I just grabbed the module and right here, the code will yield unless HDadmin is in the game
local HDAdmin = replicatedStorage:WaitForChild("HDAdmin")
local Signal = require(HDAdmin:WaitForChild("Signal"))
local Maid = require(HDAdmin:WaitForChild("Maid"))
This is not acceptable for me. A simple module for checking zones for a player should not require an entire admin system and new maids that are redundant for me. If I need to rewrite the thing, why not just write my own?
Then delete the line, the script won’t yield.
I took a look at the code, it creates a folder named HD admin but does not install HD admin into the game. Read the whole thing before you start making assumptions.

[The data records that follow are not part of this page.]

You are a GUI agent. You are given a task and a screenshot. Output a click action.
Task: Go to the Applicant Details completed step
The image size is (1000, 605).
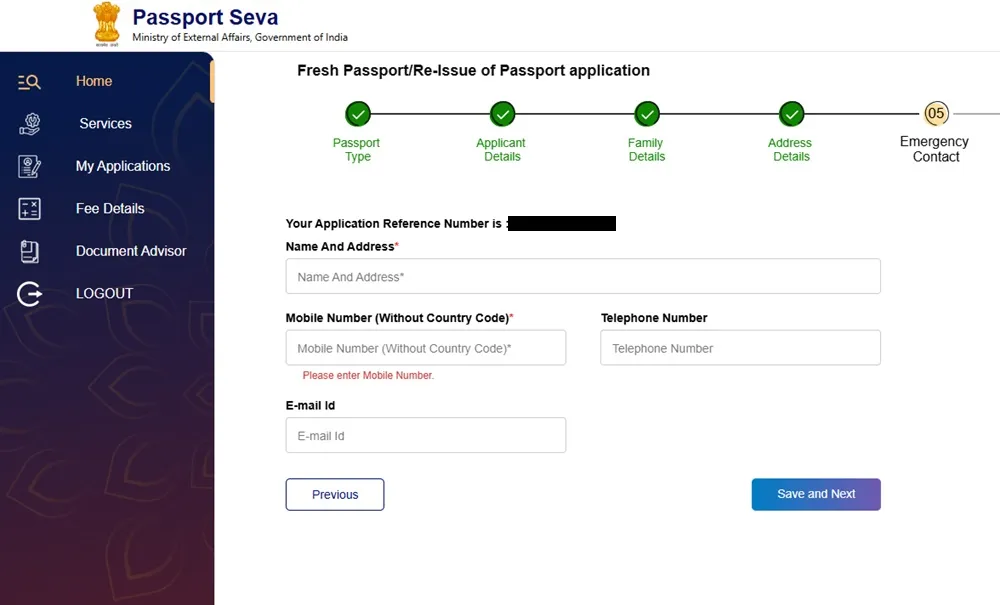(x=502, y=113)
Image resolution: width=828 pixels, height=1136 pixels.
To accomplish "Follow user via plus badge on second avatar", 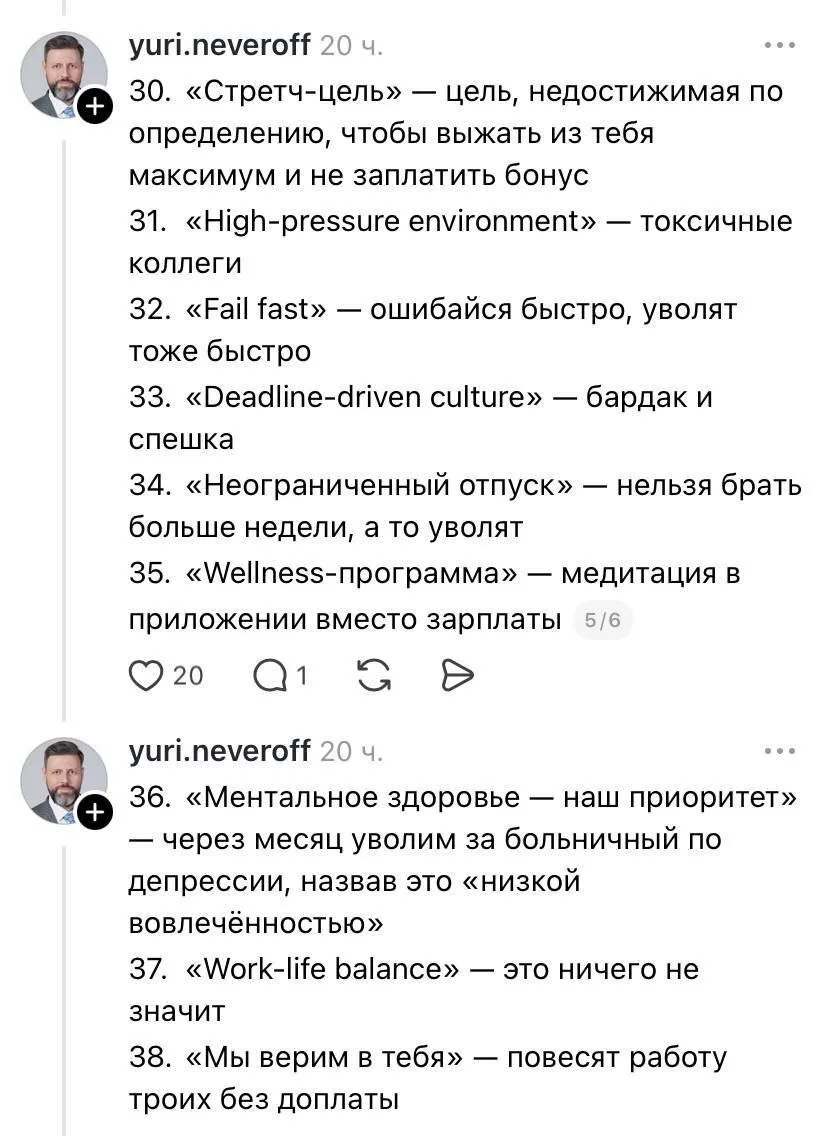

lol are you even serious now?
the line requiring HDAdmin is then required for the sfollowing 2 lines Signal and Maid, which are then used throughout the functions, including the main constructor. You cant simply delete the line.
-- CONSTRUCTOR
function Zone.new(group, additionalHeight)
local self = {}
setmetatable(self, Zone)
local maid = Maid.new()
self._maid = maid
self._updateConnections = Maid.new()
self.autoUpdate = true
self.respectUpdateQueue = true
self.group = group
self.additionalHeight = additionalHeight or 0
self.previousPlayers = {}
self.playerAdded = maid:give(Signal.new())
self.playerRemoving = maid:give(Signal.new())
self.updated = maid:give(Signal.new())
self.zoneId = httpService:GenerateGUID()
self:update()
return self
end
Here’s some alternative solutions I’ve thought of, they may not be the best but hopefully one of these can give you an idea or help you in some way.
> I’m assuming your using some sort of sword etc… So I suggest checking the players health if they get attacked or are attacking.
> Once a player enters the safe zone it wouldn’t allow them to do anything as you said. But if a player somehow is attacked etc… whilst they have invincibility then it’d alert the server. Not the best way
> If the player leaves the boundaries then it’ll send them straight back in if they somehow still have invincibility. An exploiter could teleport out the zone. Yes but you could try and make a script to counter that. If the player suddenly moves to one position to another in a small amount of time it’d alert the server. That’d cover long range teleporting. If the player moves positions but there humanoid magnitude or walk magnitude (I forgot what its called) is nil then it’ll alert the server. But still, that does require a loop and might not be the best.
Then it clearly requries dependencies that are inside of the maid. If you want to recreate the entire module and its methods when it’s readily available for anyone to use, go ahead.